What the exercise asks: Using the data below, return every line that holds the word "circle".

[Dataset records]
++++

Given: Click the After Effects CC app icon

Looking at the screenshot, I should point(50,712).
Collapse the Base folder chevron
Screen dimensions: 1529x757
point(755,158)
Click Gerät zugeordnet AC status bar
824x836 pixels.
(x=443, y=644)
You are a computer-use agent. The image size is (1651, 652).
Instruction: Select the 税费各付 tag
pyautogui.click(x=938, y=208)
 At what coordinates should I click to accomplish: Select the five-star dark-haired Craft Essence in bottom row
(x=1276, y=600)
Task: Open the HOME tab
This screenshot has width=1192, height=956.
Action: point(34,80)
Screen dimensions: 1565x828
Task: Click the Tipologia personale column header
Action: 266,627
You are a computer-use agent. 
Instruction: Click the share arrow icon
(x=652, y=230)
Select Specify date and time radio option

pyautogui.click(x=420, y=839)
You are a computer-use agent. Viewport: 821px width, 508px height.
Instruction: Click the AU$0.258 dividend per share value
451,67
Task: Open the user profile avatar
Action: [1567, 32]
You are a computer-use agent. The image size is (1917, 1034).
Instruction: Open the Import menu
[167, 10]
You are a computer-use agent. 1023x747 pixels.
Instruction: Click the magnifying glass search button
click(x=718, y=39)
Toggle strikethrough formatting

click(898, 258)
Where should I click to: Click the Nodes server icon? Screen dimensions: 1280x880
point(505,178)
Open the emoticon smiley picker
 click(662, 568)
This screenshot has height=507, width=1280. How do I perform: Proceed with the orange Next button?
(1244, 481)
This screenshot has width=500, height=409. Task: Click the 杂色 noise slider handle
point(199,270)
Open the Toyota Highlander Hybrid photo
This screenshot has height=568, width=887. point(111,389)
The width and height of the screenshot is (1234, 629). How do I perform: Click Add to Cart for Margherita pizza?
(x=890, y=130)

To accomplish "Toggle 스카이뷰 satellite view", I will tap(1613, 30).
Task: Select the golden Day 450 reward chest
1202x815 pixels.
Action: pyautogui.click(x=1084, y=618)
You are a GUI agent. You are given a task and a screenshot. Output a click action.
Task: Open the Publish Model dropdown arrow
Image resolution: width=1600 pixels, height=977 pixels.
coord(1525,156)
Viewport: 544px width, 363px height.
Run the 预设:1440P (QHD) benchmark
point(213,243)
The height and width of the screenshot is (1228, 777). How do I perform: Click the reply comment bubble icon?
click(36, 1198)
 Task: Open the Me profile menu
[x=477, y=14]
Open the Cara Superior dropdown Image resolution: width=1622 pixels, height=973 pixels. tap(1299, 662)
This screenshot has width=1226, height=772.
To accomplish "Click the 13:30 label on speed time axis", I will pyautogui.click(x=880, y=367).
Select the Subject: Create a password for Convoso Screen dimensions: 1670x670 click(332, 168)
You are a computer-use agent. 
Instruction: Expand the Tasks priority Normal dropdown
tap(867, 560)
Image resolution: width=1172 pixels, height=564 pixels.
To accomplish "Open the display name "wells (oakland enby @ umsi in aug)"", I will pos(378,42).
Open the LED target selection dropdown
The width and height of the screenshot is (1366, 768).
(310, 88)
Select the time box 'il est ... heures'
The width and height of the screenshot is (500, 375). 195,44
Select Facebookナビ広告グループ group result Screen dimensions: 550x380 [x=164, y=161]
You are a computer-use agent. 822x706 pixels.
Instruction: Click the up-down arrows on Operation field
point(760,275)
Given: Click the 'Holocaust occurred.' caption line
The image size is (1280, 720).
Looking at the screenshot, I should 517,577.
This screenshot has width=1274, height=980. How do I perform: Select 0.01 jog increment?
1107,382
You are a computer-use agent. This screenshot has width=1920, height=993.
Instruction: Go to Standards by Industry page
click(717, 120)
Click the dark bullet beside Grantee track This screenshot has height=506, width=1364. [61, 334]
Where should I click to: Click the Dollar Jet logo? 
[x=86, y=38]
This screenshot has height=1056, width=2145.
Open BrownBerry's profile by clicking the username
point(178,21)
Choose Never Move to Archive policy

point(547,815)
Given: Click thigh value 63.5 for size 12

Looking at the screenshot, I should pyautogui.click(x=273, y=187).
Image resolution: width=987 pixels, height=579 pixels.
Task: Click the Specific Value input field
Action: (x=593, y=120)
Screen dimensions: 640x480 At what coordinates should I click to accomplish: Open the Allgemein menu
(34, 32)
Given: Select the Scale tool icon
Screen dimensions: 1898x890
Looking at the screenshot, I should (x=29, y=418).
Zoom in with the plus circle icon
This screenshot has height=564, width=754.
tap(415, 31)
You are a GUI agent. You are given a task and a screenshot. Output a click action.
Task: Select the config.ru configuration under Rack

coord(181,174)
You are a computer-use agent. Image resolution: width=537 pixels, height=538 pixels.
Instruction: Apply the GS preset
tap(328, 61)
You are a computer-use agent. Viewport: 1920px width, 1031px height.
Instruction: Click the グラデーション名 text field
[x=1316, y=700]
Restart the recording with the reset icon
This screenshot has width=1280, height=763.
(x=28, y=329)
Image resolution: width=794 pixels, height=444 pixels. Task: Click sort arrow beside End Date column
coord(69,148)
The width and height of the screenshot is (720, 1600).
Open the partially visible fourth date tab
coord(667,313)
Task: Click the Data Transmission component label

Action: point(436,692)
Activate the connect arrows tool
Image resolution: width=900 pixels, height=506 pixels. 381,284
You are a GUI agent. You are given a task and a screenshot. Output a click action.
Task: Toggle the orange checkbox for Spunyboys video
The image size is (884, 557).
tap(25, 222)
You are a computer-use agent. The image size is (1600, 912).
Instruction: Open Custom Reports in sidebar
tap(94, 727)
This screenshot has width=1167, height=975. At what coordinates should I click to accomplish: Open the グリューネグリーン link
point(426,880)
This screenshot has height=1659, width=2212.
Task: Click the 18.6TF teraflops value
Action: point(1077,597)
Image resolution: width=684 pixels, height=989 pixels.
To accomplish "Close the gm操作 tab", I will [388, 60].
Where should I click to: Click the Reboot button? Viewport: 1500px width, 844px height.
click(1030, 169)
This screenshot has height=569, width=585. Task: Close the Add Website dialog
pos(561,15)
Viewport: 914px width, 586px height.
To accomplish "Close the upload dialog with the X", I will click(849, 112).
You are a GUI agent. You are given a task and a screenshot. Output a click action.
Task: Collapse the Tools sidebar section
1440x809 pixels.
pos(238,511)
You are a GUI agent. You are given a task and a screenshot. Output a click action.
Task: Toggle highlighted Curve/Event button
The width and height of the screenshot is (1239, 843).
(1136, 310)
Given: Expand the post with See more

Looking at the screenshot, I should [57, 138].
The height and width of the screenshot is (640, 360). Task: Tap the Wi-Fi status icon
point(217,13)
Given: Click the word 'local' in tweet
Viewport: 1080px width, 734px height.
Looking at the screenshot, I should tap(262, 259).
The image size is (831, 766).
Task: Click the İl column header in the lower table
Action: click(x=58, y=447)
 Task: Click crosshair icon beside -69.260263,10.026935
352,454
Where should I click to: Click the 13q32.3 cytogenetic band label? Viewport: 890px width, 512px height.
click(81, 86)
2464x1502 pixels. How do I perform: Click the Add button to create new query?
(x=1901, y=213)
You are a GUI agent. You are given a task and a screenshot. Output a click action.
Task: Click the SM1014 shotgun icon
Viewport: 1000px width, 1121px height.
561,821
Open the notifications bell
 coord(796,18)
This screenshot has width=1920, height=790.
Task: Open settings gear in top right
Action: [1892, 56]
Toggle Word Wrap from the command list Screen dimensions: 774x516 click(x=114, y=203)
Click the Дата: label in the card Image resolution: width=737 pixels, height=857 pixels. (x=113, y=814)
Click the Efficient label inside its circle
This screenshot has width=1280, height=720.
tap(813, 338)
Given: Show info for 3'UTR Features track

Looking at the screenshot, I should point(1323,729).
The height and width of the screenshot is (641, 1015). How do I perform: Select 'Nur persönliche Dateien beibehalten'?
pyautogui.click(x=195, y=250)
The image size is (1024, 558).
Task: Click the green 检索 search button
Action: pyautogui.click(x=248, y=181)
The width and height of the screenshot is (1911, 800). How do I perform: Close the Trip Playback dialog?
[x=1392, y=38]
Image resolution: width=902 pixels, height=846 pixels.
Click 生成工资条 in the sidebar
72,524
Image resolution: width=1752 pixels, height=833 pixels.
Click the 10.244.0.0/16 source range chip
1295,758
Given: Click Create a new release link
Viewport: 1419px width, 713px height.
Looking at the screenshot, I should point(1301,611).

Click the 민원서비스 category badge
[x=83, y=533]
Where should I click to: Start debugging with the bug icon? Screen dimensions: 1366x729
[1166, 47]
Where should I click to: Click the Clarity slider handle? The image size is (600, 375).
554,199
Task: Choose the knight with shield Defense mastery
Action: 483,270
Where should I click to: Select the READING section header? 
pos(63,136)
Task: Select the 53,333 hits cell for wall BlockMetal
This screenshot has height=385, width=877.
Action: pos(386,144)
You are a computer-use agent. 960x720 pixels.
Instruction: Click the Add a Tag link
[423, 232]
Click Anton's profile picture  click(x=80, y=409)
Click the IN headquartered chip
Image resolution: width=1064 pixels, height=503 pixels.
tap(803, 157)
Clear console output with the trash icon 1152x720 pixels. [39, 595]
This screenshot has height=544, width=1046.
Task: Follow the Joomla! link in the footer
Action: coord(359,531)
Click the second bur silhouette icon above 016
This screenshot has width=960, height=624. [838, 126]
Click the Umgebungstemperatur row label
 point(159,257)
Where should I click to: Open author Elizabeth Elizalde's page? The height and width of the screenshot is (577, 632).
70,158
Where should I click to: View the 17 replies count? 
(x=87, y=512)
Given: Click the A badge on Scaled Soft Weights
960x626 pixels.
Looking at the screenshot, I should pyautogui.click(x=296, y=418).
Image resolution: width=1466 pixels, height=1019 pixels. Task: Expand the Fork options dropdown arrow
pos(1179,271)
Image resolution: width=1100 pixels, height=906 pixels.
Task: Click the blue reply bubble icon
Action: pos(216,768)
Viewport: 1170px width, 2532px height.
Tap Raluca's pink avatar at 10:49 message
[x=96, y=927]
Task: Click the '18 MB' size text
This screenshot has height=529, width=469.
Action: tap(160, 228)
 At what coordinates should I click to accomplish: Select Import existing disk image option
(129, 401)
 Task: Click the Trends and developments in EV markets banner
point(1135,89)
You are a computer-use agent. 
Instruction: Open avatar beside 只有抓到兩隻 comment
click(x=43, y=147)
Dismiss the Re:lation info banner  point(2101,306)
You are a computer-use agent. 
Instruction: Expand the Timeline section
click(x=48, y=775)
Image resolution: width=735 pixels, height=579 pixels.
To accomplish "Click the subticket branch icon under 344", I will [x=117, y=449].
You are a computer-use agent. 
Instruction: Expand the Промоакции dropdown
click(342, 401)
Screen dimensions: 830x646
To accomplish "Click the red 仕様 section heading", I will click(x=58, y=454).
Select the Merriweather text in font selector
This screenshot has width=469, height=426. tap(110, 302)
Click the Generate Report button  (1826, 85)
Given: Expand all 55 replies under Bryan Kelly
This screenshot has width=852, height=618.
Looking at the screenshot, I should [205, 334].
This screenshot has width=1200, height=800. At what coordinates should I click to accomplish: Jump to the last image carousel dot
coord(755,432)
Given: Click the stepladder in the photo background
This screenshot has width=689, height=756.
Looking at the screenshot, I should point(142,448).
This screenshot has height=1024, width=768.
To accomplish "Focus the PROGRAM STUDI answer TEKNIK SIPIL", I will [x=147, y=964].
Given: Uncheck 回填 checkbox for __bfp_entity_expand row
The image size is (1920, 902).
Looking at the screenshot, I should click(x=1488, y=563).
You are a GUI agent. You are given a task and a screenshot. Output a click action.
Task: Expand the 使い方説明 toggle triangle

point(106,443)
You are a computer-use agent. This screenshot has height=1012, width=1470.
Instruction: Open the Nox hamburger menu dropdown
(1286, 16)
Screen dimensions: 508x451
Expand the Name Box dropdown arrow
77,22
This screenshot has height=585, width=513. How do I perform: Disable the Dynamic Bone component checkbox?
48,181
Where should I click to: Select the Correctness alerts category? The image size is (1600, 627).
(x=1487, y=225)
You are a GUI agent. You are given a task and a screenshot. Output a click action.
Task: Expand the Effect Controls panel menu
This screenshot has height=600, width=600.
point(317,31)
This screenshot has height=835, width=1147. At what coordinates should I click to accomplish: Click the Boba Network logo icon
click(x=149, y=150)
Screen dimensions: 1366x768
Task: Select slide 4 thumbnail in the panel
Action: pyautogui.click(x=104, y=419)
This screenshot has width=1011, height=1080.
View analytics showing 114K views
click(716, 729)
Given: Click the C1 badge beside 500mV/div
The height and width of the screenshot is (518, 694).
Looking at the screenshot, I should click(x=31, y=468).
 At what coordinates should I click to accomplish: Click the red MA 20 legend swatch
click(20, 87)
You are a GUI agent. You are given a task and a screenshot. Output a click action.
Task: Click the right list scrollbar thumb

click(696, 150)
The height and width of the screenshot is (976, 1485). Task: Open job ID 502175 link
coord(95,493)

++++

Exercise answer:
Zoom in with the plus circle icon
Click the Efficient label inside its circle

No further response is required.